Revise the data below so that "image size" becomes "screen resolution" wherever it occurs, keeping every other word the same.

Dataset rows
——————

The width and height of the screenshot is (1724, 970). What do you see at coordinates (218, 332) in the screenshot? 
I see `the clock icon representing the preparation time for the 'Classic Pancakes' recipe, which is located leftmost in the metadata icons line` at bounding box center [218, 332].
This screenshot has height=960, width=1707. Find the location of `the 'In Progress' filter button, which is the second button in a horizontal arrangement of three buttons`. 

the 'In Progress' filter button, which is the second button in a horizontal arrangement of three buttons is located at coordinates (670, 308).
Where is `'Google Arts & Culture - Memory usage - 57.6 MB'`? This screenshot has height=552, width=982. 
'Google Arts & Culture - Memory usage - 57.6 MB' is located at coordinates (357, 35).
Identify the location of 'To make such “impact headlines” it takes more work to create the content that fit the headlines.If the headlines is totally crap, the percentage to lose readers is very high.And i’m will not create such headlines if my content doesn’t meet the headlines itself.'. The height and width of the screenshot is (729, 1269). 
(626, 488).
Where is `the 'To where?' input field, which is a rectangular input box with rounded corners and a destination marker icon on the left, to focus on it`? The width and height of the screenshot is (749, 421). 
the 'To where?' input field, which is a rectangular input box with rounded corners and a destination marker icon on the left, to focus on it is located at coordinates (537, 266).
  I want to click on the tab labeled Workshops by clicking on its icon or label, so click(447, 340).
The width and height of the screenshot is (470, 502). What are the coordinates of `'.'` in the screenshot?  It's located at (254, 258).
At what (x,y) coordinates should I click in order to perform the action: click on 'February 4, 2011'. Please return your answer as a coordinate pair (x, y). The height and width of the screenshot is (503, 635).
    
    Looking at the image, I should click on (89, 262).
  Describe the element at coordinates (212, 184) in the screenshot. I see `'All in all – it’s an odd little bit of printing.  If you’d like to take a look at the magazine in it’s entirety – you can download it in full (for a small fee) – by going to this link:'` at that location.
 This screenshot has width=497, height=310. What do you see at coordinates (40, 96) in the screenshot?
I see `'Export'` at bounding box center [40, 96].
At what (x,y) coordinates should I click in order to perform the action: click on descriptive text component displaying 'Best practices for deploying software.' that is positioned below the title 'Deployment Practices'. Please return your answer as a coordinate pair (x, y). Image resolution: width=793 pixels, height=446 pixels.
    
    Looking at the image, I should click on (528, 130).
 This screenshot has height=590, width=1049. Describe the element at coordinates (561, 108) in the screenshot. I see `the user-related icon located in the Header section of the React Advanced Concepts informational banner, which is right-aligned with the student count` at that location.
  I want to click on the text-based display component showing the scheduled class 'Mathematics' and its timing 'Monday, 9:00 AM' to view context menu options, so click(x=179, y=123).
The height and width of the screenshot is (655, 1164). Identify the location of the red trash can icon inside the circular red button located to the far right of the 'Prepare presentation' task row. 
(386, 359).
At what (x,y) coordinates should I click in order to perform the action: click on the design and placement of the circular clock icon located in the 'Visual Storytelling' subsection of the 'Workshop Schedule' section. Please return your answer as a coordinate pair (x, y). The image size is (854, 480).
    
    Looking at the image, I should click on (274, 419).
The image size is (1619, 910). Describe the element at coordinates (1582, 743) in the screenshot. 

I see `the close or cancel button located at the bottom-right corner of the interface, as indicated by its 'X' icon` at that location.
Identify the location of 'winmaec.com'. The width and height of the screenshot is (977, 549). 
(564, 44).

——————

> [ANSWER TO THE PROBLEM]:
The width and height of the screenshot is (1724, 970). What do you see at coordinates (218, 332) in the screenshot? 
I see `the clock icon representing the preparation time for the 'Classic Pancakes' recipe, which is located leftmost in the metadata icons line` at bounding box center [218, 332].
This screenshot has height=960, width=1707. Find the location of `the 'In Progress' filter button, which is the second button in a horizontal arrangement of three buttons`. 

the 'In Progress' filter button, which is the second button in a horizontal arrangement of three buttons is located at coordinates (670, 308).
Where is `'Google Arts & Culture - Memory usage - 57.6 MB'`? This screenshot has height=552, width=982. 
'Google Arts & Culture - Memory usage - 57.6 MB' is located at coordinates (357, 35).
Identify the location of 'To make such “impact headlines” it takes more work to create the content that fit the headlines.If the headlines is totally crap, the percentage to lose readers is very high.And i’m will not create such headlines if my content doesn’t meet the headlines itself.'. The height and width of the screenshot is (729, 1269). 
(626, 488).
Where is `the 'To where?' input field, which is a rectangular input box with rounded corners and a destination marker icon on the left, to focus on it`? The width and height of the screenshot is (749, 421). 
the 'To where?' input field, which is a rectangular input box with rounded corners and a destination marker icon on the left, to focus on it is located at coordinates (537, 266).
  I want to click on the tab labeled Workshops by clicking on its icon or label, so click(447, 340).
The width and height of the screenshot is (470, 502). What are the coordinates of `'.'` in the screenshot?  It's located at (254, 258).
At what (x,y) coordinates should I click in order to perform the action: click on 'February 4, 2011'. Please return your answer as a coordinate pair (x, y). The height and width of the screenshot is (503, 635).
    
    Looking at the image, I should click on (89, 262).
  Describe the element at coordinates (212, 184) in the screenshot. I see `'All in all – it’s an odd little bit of printing.  If you’d like to take a look at the magazine in it’s entirety – you can download it in full (for a small fee) – by going to this link:'` at that location.
 This screenshot has width=497, height=310. What do you see at coordinates (40, 96) in the screenshot?
I see `'Export'` at bounding box center [40, 96].
At what (x,y) coordinates should I click in order to perform the action: click on descriptive text component displaying 'Best practices for deploying software.' that is positioned below the title 'Deployment Practices'. Please return your answer as a coordinate pair (x, y). Image resolution: width=793 pixels, height=446 pixels.
    
    Looking at the image, I should click on (528, 130).
 This screenshot has height=590, width=1049. Describe the element at coordinates (561, 108) in the screenshot. I see `the user-related icon located in the Header section of the React Advanced Concepts informational banner, which is right-aligned with the student count` at that location.
  I want to click on the text-based display component showing the scheduled class 'Mathematics' and its timing 'Monday, 9:00 AM' to view context menu options, so click(x=179, y=123).
The height and width of the screenshot is (655, 1164). Identify the location of the red trash can icon inside the circular red button located to the far right of the 'Prepare presentation' task row. 
(386, 359).
At what (x,y) coordinates should I click in order to perform the action: click on the design and placement of the circular clock icon located in the 'Visual Storytelling' subsection of the 'Workshop Schedule' section. Please return your answer as a coordinate pair (x, y). The screen resolution is (854, 480).
    
    Looking at the image, I should click on (274, 419).
The screen resolution is (1619, 910). Describe the element at coordinates (1582, 743) in the screenshot. 

I see `the close or cancel button located at the bottom-right corner of the interface, as indicated by its 'X' icon` at that location.
Identify the location of 'winmaec.com'. The width and height of the screenshot is (977, 549). 
(564, 44).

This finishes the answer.